U.S. markets and stock exchange traded funds were mostly flat Thursday as the technology sector weakened, with the broader Nasdaq Composite retreating led by a plunge in Nvidia (NasdaqGS: NVDA).

The S&P 500 Index, along with related funds including the SPDR S&P 500 ETF (NYSEArca: SPY), iShares Core S&P 500 ETF (NYSEArca: IVV) and Vanguard 500 Index (NYSEArca: VOO), were unchanged mid-Thursday.

Meanwhile, the PowerShares QQQ (NasdaqGM: QQQ), which tracks the Nasdaq-100, fell 0.4 Thursday as NVDA shares declined 9.0%. QQQ includes a hefty 57.2% tilt toward the technology sector.

U.S equities have been on a record-setting streak for the past two weeks after President Donald Trump announced major tax changes in the weeks ahead.

“The outlook for earnings got a bit better, regardless of the election.
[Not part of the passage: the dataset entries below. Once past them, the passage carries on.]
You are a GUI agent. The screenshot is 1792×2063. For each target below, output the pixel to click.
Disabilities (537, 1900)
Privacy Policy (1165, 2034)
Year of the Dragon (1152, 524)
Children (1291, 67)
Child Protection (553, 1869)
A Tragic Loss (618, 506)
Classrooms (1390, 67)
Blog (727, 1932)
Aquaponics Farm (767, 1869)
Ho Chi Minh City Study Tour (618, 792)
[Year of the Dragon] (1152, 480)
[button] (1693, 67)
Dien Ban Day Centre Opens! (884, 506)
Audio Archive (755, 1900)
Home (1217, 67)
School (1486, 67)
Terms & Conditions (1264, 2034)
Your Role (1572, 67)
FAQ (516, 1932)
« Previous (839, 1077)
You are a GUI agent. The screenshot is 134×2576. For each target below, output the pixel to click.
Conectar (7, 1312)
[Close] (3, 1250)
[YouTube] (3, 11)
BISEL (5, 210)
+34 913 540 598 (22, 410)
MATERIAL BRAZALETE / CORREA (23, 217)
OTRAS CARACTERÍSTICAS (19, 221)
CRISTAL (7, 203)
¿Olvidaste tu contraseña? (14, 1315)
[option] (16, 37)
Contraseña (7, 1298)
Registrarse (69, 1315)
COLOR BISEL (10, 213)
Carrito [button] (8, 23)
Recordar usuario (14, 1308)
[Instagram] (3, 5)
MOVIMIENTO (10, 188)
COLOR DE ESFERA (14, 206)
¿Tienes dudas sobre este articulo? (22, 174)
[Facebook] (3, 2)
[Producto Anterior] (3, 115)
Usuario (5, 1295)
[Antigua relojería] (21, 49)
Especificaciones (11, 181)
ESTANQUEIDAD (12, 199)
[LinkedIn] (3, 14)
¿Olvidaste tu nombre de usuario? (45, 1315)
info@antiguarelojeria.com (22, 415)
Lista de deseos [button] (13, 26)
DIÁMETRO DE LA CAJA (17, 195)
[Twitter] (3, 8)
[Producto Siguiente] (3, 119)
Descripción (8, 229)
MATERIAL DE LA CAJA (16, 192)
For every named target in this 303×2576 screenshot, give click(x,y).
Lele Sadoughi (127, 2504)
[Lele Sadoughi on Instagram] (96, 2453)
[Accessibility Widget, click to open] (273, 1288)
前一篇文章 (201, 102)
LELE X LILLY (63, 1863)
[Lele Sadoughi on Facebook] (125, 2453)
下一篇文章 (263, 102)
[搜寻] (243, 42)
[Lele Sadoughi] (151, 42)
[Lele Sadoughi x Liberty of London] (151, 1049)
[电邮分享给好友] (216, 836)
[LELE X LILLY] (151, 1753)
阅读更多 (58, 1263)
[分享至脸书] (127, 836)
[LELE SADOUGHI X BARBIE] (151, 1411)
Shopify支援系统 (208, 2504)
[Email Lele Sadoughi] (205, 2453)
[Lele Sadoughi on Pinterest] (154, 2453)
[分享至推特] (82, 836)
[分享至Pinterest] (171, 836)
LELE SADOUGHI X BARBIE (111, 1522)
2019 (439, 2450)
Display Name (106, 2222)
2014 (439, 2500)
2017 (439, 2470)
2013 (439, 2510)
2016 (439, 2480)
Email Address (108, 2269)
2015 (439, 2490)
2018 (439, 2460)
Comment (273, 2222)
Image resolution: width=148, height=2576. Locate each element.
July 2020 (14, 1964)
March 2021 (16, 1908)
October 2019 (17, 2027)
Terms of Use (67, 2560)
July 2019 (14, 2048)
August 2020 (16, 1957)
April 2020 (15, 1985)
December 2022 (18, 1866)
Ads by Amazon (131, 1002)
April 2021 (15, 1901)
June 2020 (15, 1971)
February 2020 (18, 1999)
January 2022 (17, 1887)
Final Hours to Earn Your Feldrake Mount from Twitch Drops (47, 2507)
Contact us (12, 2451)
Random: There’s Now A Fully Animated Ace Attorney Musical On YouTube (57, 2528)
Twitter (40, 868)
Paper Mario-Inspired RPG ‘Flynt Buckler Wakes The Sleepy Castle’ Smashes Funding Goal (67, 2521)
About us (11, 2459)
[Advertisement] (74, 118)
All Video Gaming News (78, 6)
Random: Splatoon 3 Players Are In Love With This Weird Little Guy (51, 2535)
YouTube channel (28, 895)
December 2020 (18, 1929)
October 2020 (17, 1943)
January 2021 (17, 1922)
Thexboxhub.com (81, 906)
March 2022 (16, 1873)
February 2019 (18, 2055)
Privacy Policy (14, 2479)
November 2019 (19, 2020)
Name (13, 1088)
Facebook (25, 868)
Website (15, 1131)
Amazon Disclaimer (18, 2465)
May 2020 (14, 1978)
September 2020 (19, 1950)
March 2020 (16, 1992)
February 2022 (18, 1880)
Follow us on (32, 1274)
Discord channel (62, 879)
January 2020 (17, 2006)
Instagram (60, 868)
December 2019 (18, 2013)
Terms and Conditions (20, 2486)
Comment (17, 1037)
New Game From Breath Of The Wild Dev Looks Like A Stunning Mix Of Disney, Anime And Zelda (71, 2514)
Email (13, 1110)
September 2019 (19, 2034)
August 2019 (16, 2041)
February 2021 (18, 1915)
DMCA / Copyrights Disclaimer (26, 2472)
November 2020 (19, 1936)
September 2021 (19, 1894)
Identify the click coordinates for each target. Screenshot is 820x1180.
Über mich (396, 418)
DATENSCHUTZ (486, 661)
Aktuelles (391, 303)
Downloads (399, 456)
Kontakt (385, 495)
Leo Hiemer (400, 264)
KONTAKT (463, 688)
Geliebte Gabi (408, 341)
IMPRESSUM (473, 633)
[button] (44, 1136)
Then you throw on top of that perhaps a more business-friendly environment and confidence has improved,” Matthew Peron, head of global equities at Northern Trust Asset Management, told the Wall Street Journal.

Nevertheless, investors remained keyed in on the earnings season as a gauge of how fairly or expensively priced the markets are after the recent rally.

With stocks pushing to new highs, companies in the S&P 500 traded at about 22 times their past 12 months of earnings as of Wednesday, compared to their 10-year average of 15.8, according to FactSet data.

“What I like about this market is that (investors) seem to be a little more focused on fundamentals as opposed to looking at the volatility coming from politics,” Omar Aguilar, chief investment officer at Charles Schwab Investment Management, told Reuters.